Buccaneers quarterback Tom Brady has continued to ignore the NFLPA’s suggestions about offseason training.
And the union chief made it clear that he is not excited about Brady’s decision, for reasons that go beyond the players who are putting themselves at risk by meeting at one of the country’s largest COVID-19 hot spots.
“Those practices do not enhance the safety of the players,” NFLPA Executive Director DeMaurice Smith said in an interview with Mackenzie Salmon of USA Today. “They are not in the best interest of protecting our players who are going to the training ground. And I don’t think it is in our best interest to spend an entire season. “
Smith pointed to the current league-union discussions about workplace requirements, saying it was much more complicated than having a group of players do their thing.

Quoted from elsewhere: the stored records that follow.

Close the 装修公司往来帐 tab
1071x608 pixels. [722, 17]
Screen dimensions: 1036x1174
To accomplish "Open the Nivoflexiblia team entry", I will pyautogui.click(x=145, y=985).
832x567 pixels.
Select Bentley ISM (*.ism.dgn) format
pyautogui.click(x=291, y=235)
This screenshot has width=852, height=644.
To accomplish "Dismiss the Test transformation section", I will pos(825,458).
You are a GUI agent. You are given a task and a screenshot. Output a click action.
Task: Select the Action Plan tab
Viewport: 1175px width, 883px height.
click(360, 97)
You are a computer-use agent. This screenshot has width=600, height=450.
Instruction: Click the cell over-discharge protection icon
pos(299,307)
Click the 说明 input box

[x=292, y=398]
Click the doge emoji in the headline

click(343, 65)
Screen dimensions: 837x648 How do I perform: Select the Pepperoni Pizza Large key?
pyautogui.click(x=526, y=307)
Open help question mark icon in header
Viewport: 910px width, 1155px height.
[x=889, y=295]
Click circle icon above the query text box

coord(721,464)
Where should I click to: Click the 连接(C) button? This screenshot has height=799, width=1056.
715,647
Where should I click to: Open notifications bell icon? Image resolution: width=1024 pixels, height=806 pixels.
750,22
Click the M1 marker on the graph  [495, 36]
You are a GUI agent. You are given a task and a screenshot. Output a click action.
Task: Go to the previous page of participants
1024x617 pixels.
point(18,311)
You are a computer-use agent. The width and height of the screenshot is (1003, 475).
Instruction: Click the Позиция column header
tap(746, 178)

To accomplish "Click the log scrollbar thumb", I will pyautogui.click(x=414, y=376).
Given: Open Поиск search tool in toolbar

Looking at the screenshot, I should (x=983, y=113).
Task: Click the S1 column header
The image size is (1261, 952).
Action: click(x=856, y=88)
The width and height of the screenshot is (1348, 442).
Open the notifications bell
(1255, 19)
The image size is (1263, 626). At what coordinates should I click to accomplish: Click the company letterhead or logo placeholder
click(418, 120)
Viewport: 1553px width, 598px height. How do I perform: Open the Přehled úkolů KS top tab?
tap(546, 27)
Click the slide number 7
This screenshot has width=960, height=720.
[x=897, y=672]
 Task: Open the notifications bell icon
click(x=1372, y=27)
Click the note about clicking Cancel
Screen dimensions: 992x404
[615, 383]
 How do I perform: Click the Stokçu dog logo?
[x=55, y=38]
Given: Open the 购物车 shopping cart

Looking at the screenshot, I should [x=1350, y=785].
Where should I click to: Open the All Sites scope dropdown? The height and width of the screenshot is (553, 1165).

“I certainly understand how competitive our players are and I understand that,” Smith said. “At the same time, we are in the process of trying to negotiate, we have to negotiate with the league what happens when a player tests positive during the season.” Is that player going to the injured reserve? Are they going to GO anytime soon? If the virus test is positive after training camp, is it a work-related injury? Are you covered by workers compensation? What benefits are available to you if you have subsequent injuries by contacting COVID-19?
“All the things that players may want to do during the offseason have a direct impact on how well we can negotiate protections for them once the season begins. We sent the guide because it was best for your health and safety interests. Let’s say that for some of the players who have practiced, we have made sure that they have heard the message. “
If Brady heard him, he doesn’t mind, sending another photo last week with the message: “The only thing we have to fear is fear itself.”
Given the rapid spread of the virus in Florida and the increasing number of cases every time the players meet, along with the complications for the entire union that Smith mentioned, perhaps he should broaden the scope.